Contents

Writeup for Crypto problems in MRCTF 2020

古典密码知多少

一张图,标准银河字母+圣堂武士+猪圈变形,在网上找密码表对照解出 FGCPFLIRTUASYON ,栅栏栏数3,FLAGISCRYPTOFUN。

flag:MRCTF{CRYPTOFUN}

天干地支+甲子

网上找天干地支对应的数字表,都加上 60 转 ascii 得到 Goodjob。

flag:MRCTF{Goodjob}

keyboard

对照九键键盘,重复次数就是某个按键的第几个字母,mobilephone。

flag:MRCTF{mobilephone}

vigenere

复制到在线网站就可以解了….,解开看最后一行。

flag:mrctf{vigenere_crypto_crack_man}

babyRSA

这题利用 P_p 和 P_factor 计算出 _P ,用 Q_1 ,Q_2 ,sub_Q 计算出 _Q ,然后解 RSA 就可以了。

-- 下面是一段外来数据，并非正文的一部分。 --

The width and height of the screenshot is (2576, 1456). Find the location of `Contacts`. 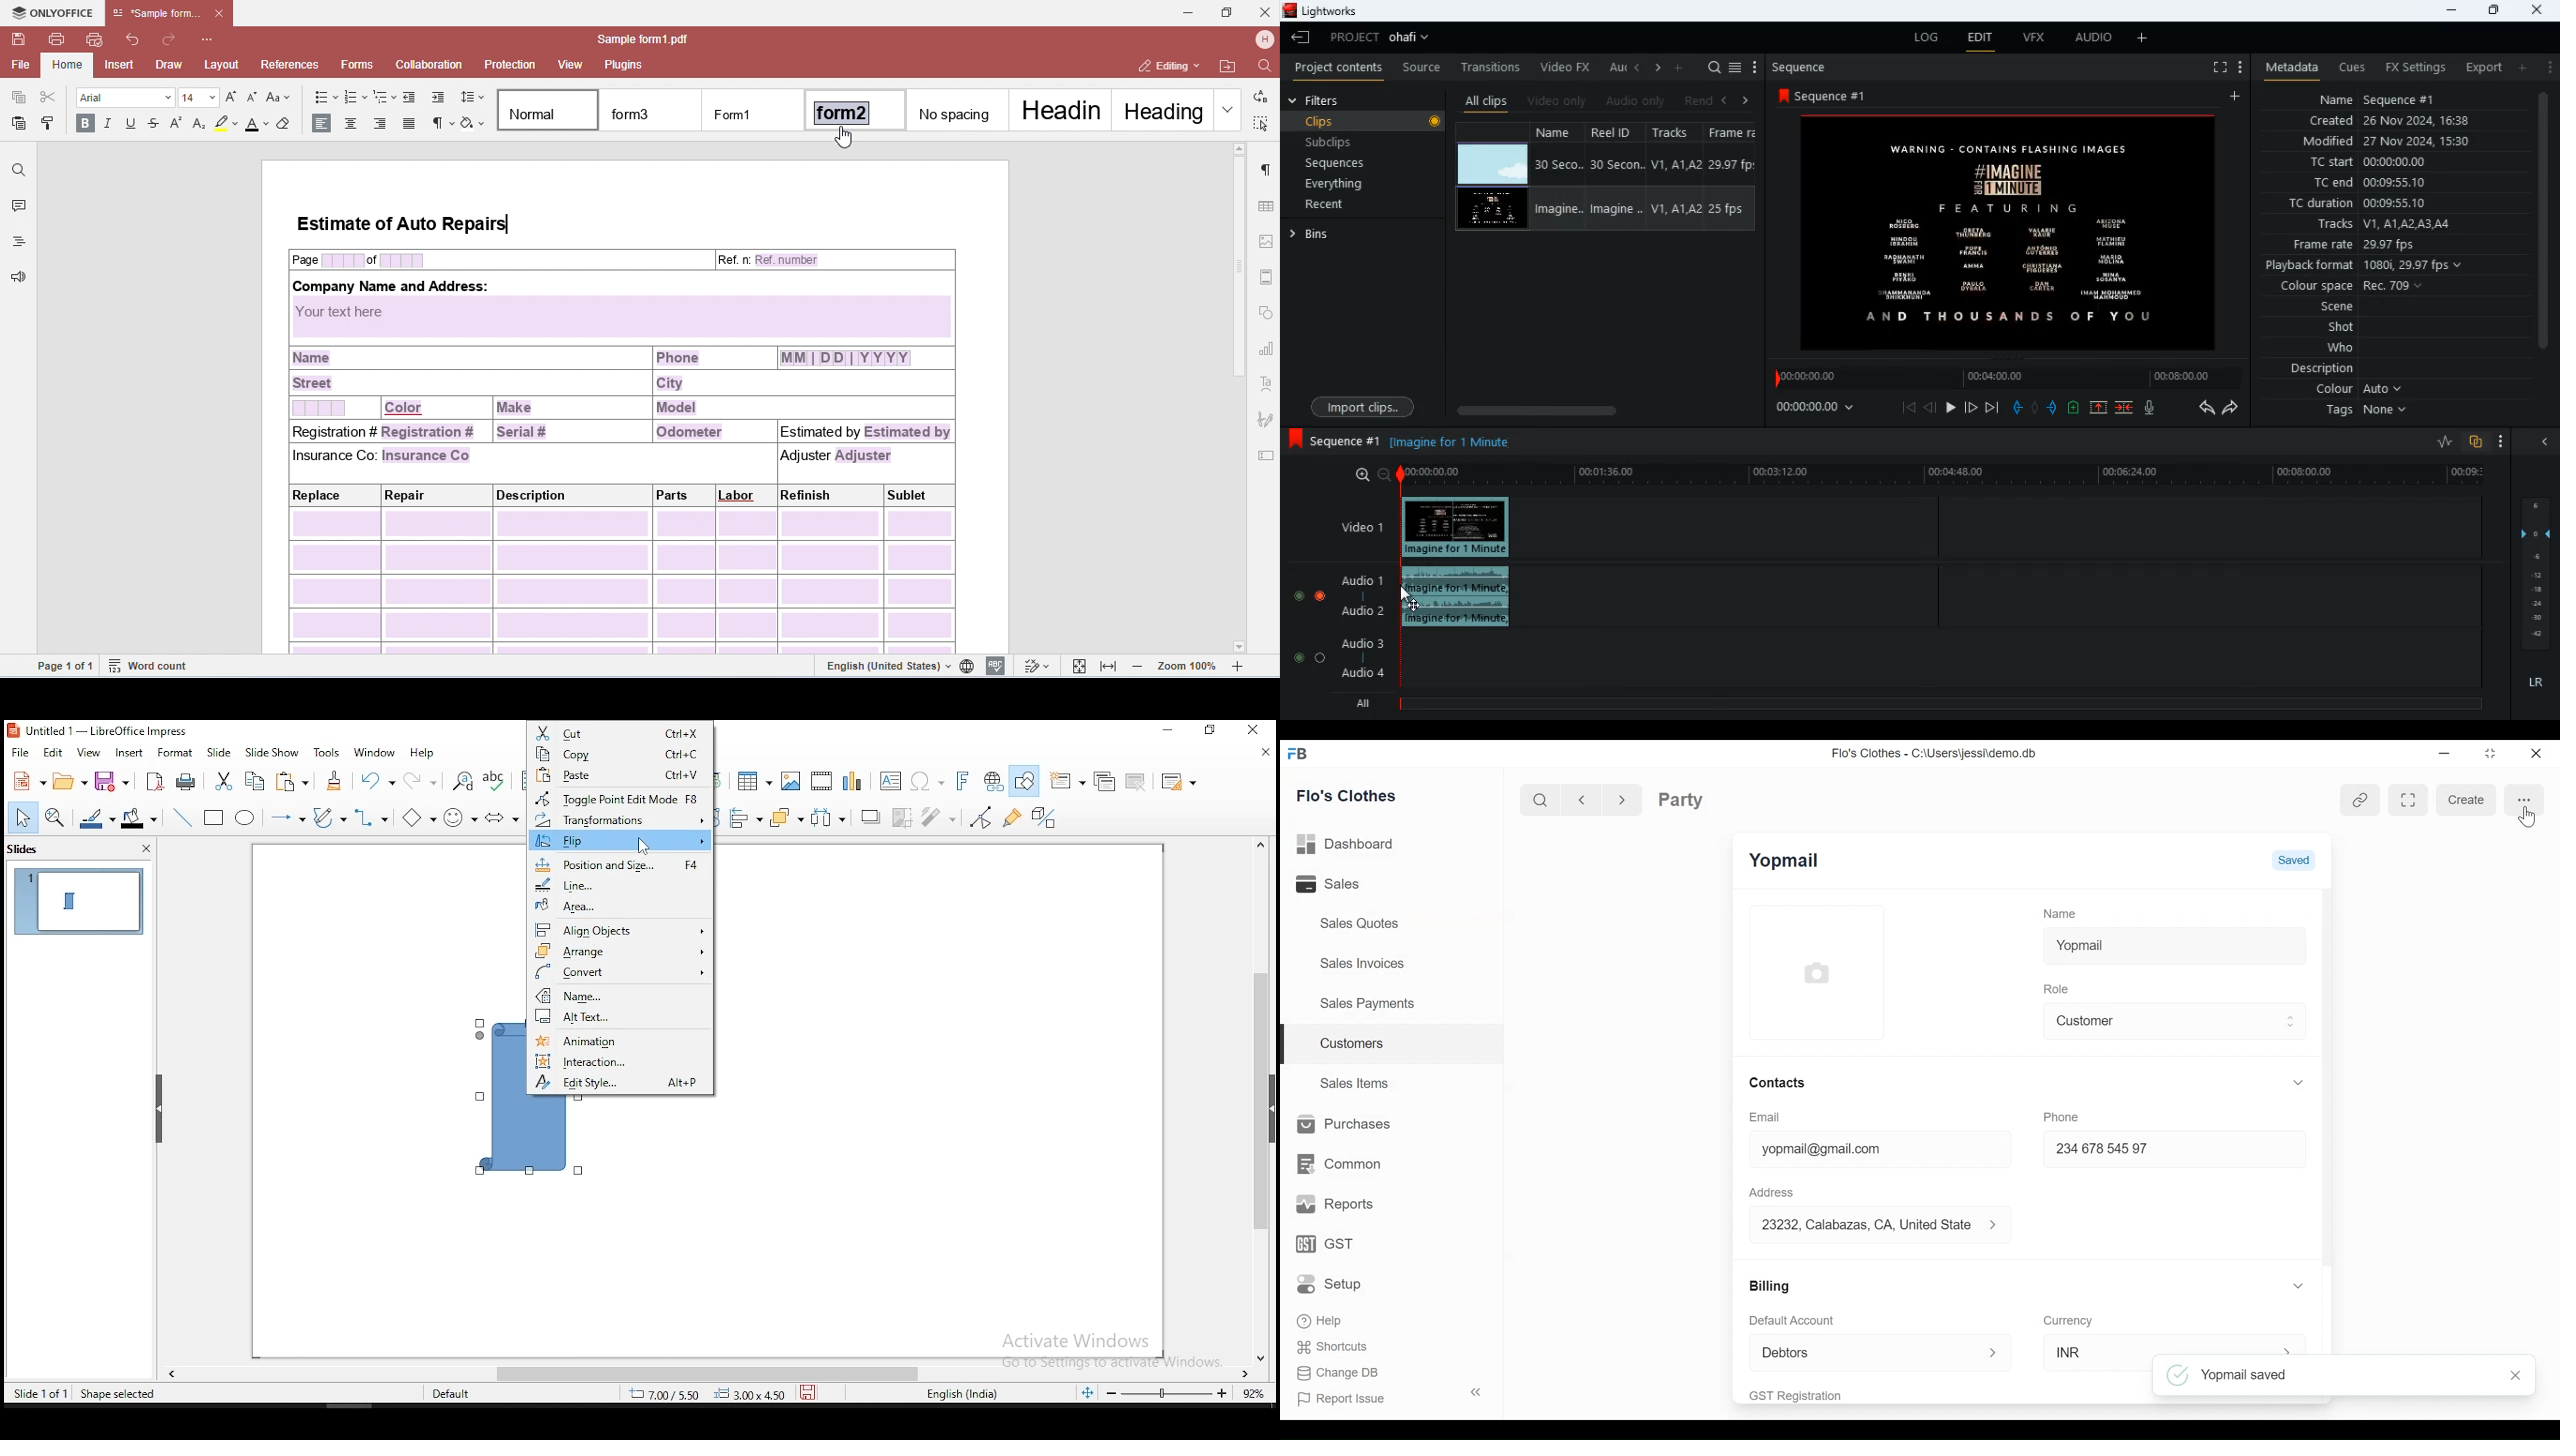

Contacts is located at coordinates (1782, 1083).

P_p 往前找 9 个素数,约隔 1500 出现一个素数,递减枚举即可得到 P[0] ,得到 P 列表,然后就是解一个多素因子 n 的 RSA ,得到 _P .

_Q 就更简单了…把出题人故意写的 sub_Q ** Q_2 % Q_1 改成 pow(sub_Q,Q_2,Q_1) 就可以了。快速幂取模算法当然远比计算出结果再取模快得多。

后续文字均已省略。